:: Task to complete ::
Repeat, line for line, the entries below from the first line to the line containing "Task: Minimize the", counting both ends.

==== Available records ====

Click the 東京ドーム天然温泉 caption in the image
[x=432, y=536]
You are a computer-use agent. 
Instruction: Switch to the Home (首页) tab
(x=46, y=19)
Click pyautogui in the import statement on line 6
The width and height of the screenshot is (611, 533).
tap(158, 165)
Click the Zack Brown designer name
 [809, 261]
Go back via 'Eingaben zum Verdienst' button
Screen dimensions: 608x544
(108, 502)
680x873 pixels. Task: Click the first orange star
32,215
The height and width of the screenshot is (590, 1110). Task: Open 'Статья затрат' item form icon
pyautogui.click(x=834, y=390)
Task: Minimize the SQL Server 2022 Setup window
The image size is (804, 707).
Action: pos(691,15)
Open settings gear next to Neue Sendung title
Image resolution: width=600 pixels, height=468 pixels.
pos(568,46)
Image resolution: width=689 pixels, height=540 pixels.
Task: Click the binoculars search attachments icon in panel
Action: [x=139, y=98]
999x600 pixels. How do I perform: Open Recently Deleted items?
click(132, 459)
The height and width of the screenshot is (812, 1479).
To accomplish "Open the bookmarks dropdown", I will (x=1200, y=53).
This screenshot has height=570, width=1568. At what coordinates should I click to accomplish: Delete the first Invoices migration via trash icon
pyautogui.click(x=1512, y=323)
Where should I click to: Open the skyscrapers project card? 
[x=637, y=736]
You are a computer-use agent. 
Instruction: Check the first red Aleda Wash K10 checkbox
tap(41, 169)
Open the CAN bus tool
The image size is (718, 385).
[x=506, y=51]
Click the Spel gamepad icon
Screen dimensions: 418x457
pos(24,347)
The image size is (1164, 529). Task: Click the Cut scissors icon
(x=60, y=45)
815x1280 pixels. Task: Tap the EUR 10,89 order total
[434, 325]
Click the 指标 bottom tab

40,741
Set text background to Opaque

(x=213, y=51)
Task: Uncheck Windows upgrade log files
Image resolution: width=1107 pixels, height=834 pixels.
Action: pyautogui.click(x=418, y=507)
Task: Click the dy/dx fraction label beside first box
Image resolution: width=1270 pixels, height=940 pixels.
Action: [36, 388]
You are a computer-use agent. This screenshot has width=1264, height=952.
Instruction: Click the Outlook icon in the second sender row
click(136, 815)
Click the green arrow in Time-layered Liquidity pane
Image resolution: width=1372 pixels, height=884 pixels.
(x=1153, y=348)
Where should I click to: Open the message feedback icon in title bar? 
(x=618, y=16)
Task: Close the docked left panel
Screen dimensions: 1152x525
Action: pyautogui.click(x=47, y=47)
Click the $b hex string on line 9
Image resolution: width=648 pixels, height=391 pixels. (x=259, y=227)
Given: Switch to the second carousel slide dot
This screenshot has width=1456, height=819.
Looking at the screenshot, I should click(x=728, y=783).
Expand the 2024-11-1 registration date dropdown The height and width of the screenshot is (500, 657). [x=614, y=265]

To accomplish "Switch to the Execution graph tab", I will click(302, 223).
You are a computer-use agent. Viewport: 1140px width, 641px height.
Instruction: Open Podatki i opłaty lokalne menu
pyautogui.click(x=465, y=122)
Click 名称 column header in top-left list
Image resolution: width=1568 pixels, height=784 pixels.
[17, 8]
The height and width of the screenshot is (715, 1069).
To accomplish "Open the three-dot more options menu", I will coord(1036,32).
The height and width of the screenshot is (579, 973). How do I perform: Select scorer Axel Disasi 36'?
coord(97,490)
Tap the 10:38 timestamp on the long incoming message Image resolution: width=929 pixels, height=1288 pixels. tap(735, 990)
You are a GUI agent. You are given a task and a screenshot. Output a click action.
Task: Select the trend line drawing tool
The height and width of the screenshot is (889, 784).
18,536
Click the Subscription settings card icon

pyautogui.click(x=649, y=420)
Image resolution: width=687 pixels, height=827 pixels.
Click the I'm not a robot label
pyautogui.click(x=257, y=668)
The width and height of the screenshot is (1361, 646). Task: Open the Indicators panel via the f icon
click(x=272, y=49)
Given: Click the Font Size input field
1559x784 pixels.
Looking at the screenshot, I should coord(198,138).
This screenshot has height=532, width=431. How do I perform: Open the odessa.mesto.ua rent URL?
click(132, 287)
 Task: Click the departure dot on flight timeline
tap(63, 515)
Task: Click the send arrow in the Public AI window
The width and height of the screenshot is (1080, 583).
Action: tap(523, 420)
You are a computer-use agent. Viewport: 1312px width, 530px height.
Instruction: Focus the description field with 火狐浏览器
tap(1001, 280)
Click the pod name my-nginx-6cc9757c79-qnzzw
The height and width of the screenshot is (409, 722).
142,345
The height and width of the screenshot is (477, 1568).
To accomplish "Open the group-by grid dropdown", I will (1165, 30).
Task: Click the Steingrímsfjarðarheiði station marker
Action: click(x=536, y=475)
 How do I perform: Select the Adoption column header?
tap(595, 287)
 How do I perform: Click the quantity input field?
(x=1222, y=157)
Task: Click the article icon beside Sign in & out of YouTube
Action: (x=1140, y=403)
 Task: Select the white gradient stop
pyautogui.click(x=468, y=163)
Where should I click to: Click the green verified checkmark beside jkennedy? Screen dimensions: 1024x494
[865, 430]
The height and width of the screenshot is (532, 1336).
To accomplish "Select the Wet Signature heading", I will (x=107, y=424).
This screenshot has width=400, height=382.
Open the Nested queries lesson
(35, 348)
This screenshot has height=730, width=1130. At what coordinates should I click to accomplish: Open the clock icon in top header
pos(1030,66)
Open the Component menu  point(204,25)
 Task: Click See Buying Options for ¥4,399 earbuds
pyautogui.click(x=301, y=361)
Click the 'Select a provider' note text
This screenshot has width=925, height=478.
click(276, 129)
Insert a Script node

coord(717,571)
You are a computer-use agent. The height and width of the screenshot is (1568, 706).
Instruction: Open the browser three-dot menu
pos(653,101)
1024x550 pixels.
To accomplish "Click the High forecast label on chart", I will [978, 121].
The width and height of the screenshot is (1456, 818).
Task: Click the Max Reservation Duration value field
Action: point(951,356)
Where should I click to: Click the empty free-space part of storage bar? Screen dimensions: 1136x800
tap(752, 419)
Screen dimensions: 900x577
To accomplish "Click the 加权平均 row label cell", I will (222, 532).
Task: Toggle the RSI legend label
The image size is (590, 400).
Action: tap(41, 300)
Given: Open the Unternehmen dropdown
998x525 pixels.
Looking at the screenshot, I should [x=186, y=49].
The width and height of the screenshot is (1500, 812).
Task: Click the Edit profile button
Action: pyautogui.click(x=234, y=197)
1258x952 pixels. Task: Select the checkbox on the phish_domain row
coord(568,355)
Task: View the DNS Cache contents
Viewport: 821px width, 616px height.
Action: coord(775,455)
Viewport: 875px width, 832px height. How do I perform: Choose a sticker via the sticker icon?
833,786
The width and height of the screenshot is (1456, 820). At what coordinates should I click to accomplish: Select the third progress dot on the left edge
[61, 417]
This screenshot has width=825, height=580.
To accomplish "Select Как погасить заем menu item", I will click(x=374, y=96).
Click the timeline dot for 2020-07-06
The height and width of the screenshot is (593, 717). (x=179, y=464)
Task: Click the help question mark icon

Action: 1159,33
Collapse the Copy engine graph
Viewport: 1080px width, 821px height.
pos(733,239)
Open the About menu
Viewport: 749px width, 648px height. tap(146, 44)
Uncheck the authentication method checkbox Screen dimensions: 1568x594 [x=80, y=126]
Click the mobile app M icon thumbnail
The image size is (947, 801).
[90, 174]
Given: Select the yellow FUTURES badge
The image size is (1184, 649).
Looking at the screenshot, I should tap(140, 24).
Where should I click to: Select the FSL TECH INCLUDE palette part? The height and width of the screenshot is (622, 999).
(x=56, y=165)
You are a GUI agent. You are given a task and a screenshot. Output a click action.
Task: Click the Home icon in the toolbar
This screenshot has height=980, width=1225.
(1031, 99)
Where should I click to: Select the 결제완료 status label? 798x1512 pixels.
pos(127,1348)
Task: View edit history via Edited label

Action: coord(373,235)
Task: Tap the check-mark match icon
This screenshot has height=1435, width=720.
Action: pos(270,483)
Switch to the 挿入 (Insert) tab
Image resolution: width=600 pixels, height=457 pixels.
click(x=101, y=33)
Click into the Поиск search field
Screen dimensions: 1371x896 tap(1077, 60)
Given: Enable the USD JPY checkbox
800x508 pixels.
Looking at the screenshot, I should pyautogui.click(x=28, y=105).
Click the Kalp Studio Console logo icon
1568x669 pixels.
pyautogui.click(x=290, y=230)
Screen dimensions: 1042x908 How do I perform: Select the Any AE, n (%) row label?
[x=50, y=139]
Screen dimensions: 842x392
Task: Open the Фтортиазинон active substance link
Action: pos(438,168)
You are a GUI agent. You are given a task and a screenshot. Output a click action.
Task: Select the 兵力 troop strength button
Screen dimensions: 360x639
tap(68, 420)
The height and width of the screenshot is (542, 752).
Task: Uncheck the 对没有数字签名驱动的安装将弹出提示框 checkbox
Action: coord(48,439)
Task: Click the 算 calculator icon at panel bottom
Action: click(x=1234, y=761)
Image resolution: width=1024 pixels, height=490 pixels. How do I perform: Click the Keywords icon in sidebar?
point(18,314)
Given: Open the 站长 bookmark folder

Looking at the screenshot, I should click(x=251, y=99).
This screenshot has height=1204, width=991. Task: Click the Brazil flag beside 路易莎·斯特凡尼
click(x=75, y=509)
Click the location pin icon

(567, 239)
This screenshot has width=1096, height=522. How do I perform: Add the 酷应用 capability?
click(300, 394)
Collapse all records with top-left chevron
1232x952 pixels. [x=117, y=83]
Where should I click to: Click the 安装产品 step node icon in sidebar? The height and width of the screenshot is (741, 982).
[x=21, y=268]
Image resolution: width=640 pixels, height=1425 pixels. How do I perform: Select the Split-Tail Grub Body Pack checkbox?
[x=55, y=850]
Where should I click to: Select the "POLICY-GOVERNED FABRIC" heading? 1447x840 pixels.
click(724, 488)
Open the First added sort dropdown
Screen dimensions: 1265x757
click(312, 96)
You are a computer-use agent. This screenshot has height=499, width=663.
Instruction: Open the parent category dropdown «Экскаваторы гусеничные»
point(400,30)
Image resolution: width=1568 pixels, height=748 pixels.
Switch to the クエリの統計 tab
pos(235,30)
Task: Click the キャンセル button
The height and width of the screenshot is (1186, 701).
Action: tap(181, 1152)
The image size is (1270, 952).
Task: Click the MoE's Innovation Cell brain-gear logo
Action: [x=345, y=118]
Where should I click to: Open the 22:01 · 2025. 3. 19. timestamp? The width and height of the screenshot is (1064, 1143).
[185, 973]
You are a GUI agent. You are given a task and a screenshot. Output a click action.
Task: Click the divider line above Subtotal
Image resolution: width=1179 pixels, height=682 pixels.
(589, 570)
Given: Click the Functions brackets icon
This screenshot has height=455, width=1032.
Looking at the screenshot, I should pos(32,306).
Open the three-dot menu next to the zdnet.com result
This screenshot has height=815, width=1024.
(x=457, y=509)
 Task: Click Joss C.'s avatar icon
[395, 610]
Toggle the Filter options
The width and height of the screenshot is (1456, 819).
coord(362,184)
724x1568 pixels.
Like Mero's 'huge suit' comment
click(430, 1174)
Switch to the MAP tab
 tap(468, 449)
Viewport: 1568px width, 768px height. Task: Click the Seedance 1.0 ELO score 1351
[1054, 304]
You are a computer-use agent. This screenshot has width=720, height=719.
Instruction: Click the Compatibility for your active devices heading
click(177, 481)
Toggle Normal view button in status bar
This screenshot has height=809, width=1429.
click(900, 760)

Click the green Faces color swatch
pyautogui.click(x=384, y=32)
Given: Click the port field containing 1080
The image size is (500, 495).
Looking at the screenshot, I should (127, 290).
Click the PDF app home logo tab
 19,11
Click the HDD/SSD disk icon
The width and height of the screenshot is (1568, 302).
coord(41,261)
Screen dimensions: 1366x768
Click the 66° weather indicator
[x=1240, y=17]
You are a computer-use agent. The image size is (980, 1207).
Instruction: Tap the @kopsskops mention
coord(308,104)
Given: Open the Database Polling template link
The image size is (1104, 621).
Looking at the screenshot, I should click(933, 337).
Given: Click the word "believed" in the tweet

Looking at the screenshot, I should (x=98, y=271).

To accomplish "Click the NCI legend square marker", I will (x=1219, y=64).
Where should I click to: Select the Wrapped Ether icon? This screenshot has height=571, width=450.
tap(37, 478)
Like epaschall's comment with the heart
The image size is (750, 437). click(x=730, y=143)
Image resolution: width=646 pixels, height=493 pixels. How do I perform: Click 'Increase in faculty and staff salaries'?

====

:: Exercise output ::
Click the 東京ドーム天然温泉 caption in the image
[x=432, y=536]
You are a computer-use agent. 
Instruction: Switch to the Home (首页) tab
(x=46, y=19)
Click pyautogui in the import statement on line 6
The width and height of the screenshot is (611, 533).
tap(158, 165)
Click the Zack Brown designer name
 [809, 261]
Go back via 'Eingaben zum Verdienst' button
Screen dimensions: 608x544
(108, 502)
680x873 pixels. Task: Click the first orange star
32,215
The height and width of the screenshot is (590, 1110). Task: Open 'Статья затрат' item form icon
pyautogui.click(x=834, y=390)
Task: Minimize the SQL Server 2022 Setup window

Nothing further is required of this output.